### Task requirements
What is needed is an exact copy of the lines from the one containing "The height and width of the screenshot is (319, 399)." through the last line of the records below, with no pictures.

--------------------------------------------------

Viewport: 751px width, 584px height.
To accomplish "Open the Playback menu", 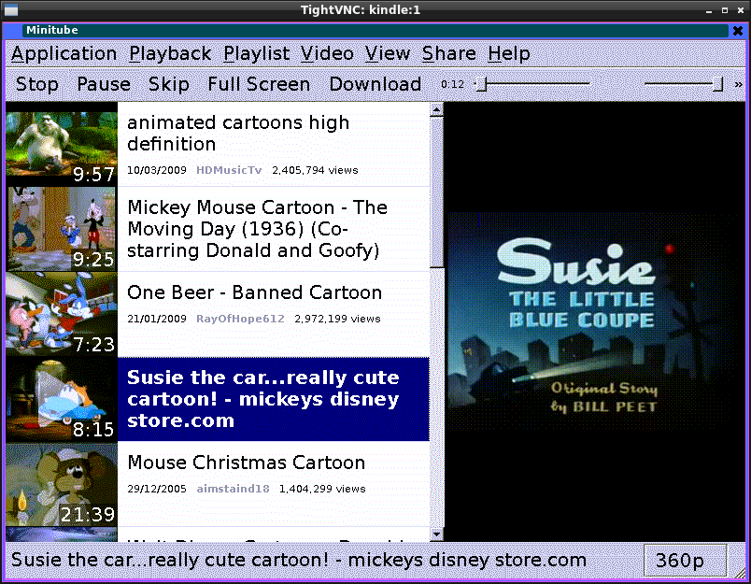I will [x=170, y=53].
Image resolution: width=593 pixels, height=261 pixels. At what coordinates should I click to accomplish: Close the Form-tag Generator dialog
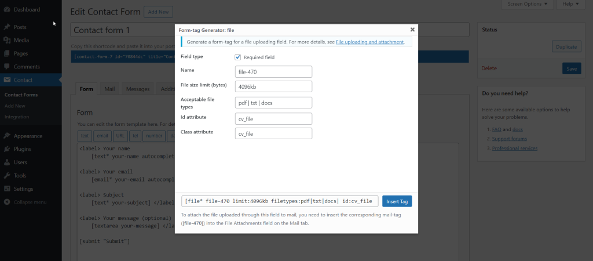point(412,29)
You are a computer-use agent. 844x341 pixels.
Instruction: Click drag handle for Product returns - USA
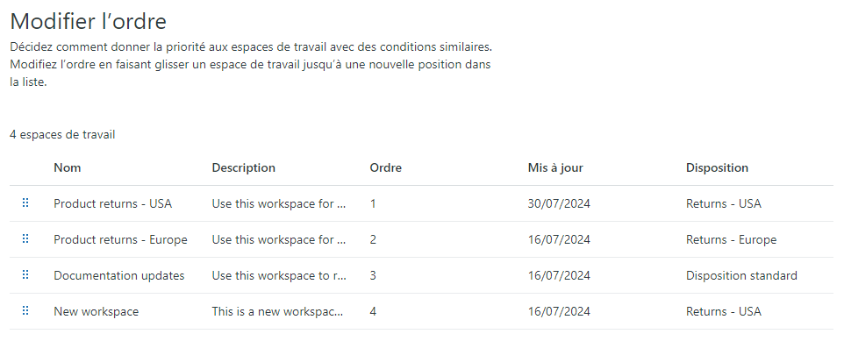coord(25,202)
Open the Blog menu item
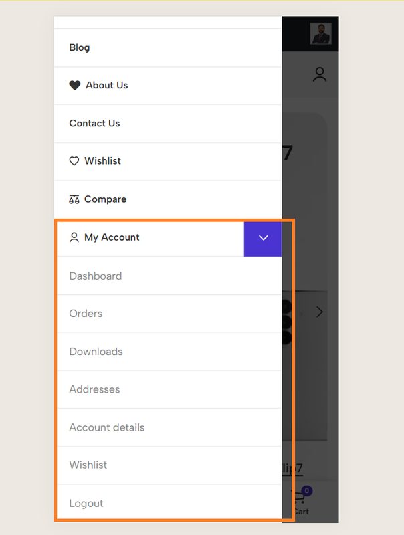The height and width of the screenshot is (535, 404). click(x=80, y=47)
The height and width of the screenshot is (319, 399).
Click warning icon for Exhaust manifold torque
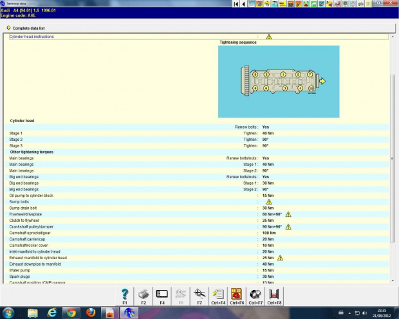click(280, 257)
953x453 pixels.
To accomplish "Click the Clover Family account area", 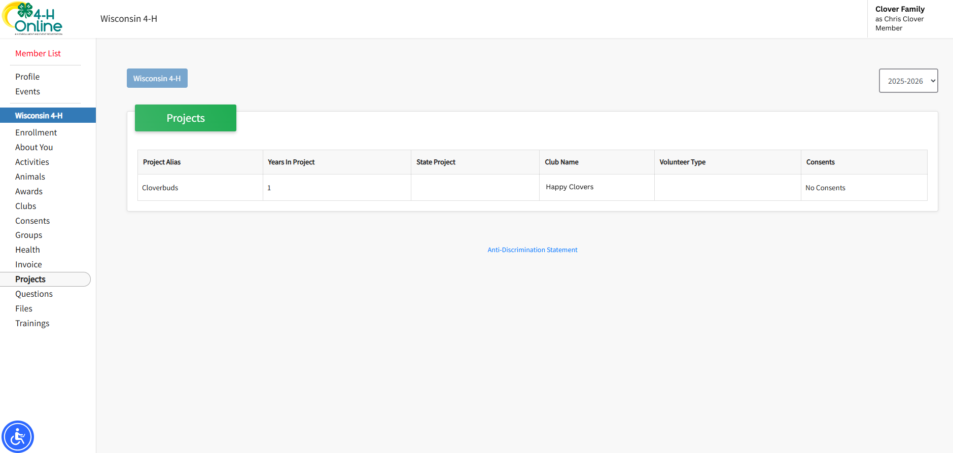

--------------------------------------------------

### Exercise answer
The height and width of the screenshot is (319, 399).
Click warning icon for Exhaust manifold torque
click(280, 257)
953x453 pixels.
To accomplish "Click the Clover Family account area", 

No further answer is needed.